The 2021 NBL1 West season was the inaugural season of the NBL1 West. After 32 years known as the State Basketball League (SBL), the league was rebranded under the NBL1 banner for 2021. The regular season began on Friday 16 April and ended on Saturday 14 August. The finals began on Friday 20 August and concluded with the women's grand final on Friday 3 September and the men's grand final on Saturday 4 September.

The NBL1 National Finals, which was set to take place in Melbourne, was cancelled on 13 August 2021 due to the COVID-19 pandemic.

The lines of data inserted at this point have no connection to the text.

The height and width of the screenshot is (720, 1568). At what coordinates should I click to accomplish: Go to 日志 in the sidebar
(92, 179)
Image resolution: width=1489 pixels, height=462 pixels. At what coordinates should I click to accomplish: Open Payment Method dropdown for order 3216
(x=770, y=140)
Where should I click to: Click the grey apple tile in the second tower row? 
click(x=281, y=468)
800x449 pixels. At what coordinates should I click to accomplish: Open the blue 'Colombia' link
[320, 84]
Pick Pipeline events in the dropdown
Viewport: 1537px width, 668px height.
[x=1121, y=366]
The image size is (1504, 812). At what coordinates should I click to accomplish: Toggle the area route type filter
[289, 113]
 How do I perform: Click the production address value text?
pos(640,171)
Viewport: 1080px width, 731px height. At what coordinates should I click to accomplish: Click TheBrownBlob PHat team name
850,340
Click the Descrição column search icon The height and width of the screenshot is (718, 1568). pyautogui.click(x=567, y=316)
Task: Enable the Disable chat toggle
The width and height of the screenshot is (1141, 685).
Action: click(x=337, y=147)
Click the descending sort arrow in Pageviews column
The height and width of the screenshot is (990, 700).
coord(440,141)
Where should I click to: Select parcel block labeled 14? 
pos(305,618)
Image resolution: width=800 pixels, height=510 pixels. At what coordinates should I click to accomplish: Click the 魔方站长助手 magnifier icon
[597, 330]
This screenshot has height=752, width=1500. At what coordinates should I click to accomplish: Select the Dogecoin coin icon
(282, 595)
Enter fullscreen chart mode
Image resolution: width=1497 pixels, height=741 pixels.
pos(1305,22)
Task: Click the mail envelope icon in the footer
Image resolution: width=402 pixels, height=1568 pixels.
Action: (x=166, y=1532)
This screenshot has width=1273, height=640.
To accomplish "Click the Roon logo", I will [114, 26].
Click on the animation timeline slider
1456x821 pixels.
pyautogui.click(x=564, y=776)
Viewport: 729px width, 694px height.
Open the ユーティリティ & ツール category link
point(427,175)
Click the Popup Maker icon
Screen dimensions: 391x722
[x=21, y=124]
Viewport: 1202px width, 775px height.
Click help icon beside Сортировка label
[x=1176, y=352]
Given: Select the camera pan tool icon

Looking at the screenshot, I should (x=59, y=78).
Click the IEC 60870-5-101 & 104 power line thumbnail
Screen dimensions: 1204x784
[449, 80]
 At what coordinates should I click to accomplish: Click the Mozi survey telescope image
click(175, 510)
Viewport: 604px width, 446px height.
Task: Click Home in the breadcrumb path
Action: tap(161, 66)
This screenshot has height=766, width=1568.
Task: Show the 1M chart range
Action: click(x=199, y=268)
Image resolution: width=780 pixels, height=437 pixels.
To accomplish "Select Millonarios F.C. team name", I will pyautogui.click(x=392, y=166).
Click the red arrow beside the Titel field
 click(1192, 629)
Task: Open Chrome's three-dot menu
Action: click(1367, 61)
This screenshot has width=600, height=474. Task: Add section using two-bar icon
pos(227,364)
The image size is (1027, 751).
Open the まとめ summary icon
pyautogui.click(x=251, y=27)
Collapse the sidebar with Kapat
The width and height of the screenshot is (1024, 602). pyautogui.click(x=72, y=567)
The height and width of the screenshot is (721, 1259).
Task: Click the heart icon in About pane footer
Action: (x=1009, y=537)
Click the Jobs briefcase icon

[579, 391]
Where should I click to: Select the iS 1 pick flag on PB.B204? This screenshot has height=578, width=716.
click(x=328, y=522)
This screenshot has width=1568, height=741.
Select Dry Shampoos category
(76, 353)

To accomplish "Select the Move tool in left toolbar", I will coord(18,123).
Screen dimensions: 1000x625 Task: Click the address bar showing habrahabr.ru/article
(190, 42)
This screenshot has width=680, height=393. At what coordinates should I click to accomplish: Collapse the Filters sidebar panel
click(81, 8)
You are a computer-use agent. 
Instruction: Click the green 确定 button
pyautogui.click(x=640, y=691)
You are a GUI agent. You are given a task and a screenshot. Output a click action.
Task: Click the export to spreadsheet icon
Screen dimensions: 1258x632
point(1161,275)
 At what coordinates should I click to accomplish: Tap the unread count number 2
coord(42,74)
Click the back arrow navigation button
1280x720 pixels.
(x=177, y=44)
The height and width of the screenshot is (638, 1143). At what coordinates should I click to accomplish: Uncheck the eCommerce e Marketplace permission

They were originally scheduled for Friday 10 September to Sunday 12 September.

Regular season
In October 2020, Basketball Western Australia and the National Basketball League (NBL) announced a new partnership to bring NBL1 to Western Australia in 2021, with NBL1 replacing the SBL. The SBL was officially renamed NBL1 West and became the west conference of NBL1.

Following the cancellation of the 2020 SBL season due to the COVID-19 pandemic, the 2021 season marked the 32nd season in the SBL / NBL1 West history.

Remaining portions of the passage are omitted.